- Assignment: Scan the records for the string "input", then copy each line that has it.

- Data under study:
◇ ◇ ◇ ◇
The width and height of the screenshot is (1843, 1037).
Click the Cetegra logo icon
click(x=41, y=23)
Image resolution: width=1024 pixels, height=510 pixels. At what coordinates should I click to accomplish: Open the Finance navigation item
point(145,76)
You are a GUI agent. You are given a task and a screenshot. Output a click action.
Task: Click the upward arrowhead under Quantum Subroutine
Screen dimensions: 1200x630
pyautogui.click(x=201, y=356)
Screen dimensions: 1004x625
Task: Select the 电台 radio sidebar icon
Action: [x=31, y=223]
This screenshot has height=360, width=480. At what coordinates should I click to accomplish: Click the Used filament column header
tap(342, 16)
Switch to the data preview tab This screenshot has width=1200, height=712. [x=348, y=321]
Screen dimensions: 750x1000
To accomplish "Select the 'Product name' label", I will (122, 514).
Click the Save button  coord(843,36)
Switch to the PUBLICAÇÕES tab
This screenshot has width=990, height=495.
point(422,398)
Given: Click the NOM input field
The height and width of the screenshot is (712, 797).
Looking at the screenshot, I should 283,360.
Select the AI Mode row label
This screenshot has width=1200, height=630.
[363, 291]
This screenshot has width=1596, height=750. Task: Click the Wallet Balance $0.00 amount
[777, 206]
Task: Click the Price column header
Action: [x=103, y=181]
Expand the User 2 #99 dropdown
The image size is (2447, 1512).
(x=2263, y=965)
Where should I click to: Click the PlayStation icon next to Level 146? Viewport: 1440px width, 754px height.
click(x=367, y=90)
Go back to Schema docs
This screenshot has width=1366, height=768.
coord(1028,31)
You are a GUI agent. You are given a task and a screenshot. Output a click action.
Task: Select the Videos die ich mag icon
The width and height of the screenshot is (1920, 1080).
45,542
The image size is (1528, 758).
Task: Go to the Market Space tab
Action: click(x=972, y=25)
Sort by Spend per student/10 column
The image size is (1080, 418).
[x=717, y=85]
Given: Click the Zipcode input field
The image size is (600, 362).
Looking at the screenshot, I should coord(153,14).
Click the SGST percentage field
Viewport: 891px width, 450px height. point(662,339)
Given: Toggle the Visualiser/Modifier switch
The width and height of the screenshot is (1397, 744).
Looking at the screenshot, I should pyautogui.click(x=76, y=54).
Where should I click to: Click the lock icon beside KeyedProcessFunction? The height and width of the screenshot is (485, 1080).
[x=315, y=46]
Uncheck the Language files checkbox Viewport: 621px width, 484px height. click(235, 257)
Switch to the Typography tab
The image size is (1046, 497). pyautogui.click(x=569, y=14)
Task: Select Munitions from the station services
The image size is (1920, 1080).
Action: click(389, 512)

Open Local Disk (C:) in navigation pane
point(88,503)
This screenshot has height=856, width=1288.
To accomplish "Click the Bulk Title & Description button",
◇ ◇ ◇ ◇
- Answer section:
Given: Click the NOM input field
Given: Click the Zipcode input field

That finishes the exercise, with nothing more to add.